Kentucky Companies May Not Condition Employment on Agreement to Arbitrate
The Kentucky Supreme Court has ruled that employers in that state may not require employees to sign an employment arbitration agreement as a condition of employment, as such a condition violates state law.FN1 A Kentucky statute prohibits employers from conditioning employment on an existing or prospective employee’s agreement to “waive, arbitrate, or otherwise diminish any existing or future claim . . . .”FN2 In Northern Kentucky Area Development District v. Snyder, the Kentucky Supreme Court held that: (1) the Federal Arbitration Act (“FAA”) did not preempt this statute because the statute does not prohibit arbitration agreements or single out arbitration agreements; and (2) a public employer’s conditioning continued employment on arbitration agreement was unenforceable under the statute.
Campbell Litigation believes the Snyder decision is a likely candidate for reversal by the U.S. Supreme Court if the employer in that case applies for certiorari (review) and the high court agrees to hear the case. Notwithstanding the prospects of this case on appeal, the decision means employers in Kentucky may continue to ask employees to enter into arbitration agreements, but may not condition employment or continued employment on such agreements.FN3 Practically, arbitration agreements in Kentucky may need to contain an opt out provision, or employers will need to offer some consideration (other than employment) to entice employees to enter into arbitration agreements.
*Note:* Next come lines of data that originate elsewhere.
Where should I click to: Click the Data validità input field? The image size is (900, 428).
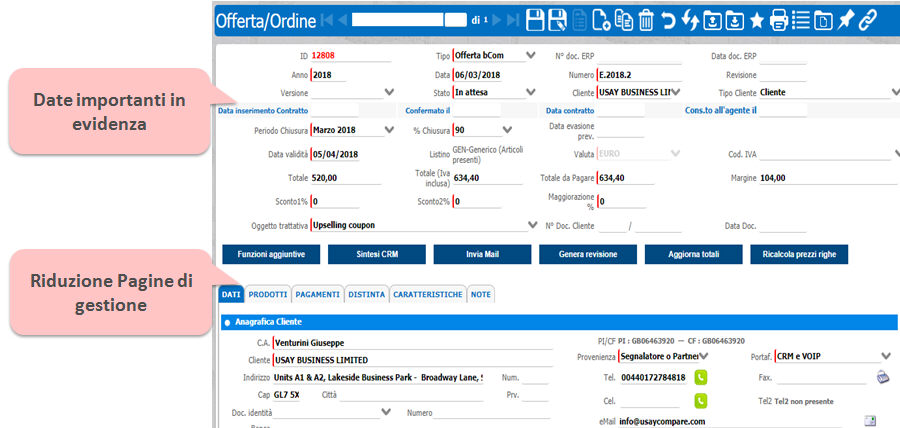(350, 155)
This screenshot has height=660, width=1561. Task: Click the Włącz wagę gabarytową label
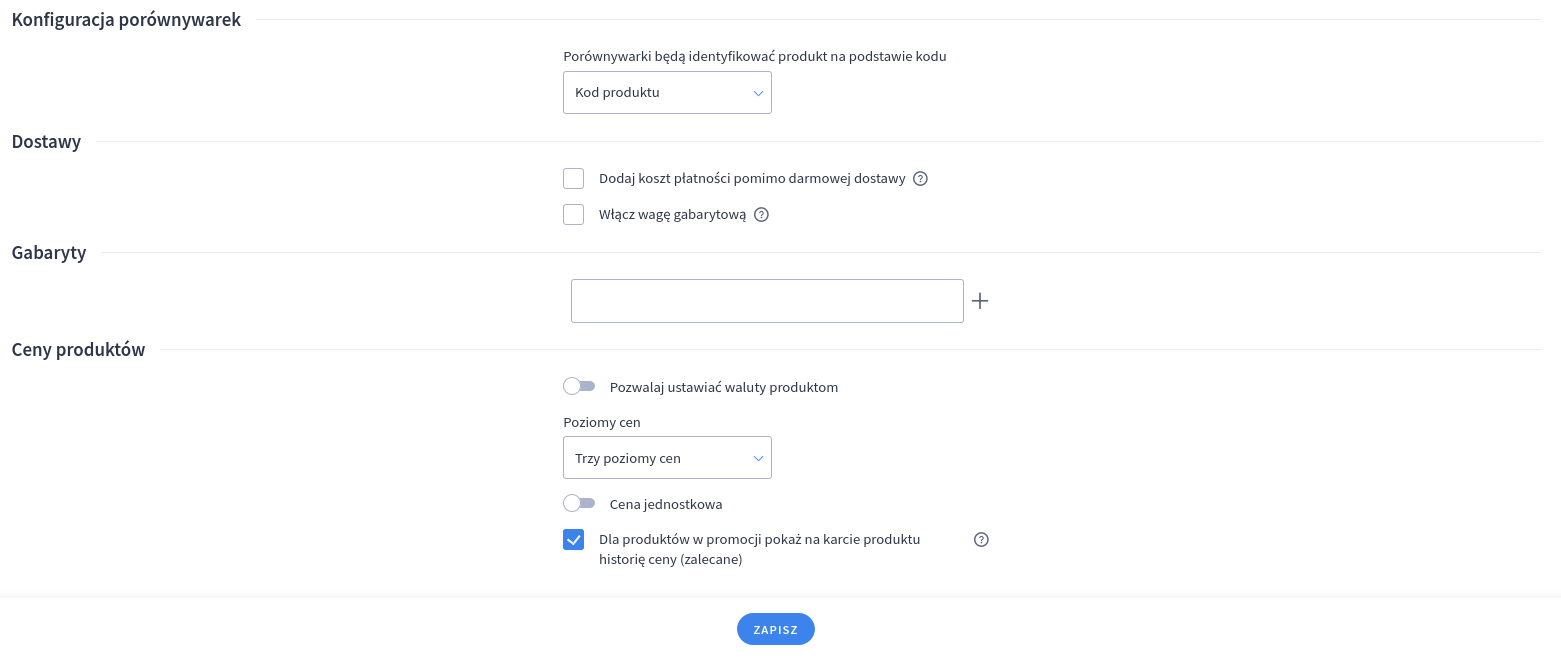[x=672, y=215]
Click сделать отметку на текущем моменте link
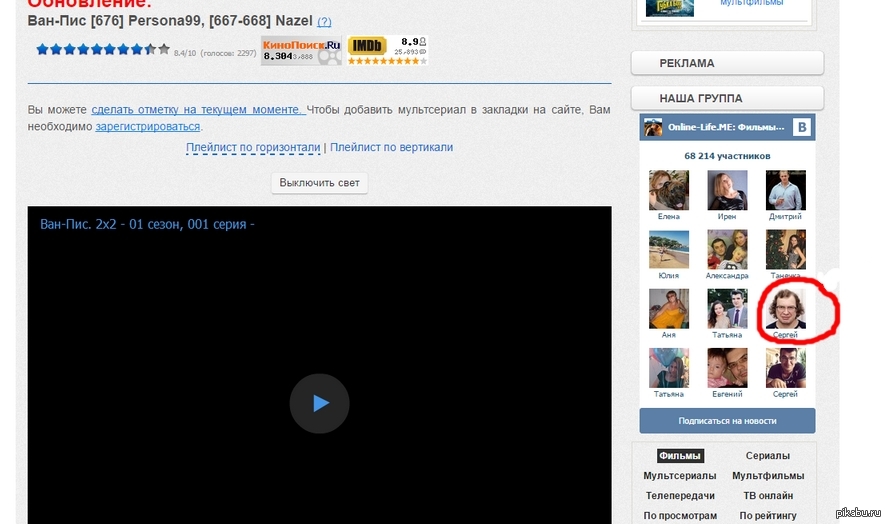Viewport: 886px width, 524px height. click(x=197, y=109)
Employers with a presence in Kentucky should re-assess their arbitration agreements. Employers wishing to implement arbitration agreements in any state should consult with an employment attorney to ensure the agreements comply with federal and state requirements.
FN1: Northern Kentucky Area Development District v. Snyder, 2017-SC-000277-DG, 2018 WL 4628143 (Sep. 27, 2018)
FN2: Kentucky Revised Statute (“KRS”) 336.700(2).
FN3: See Snyder, 2018 WL 4628143, at *4 (the statute “prevents an employer from terminating or refusing to hire an individual who refuses to agree to such a clause”).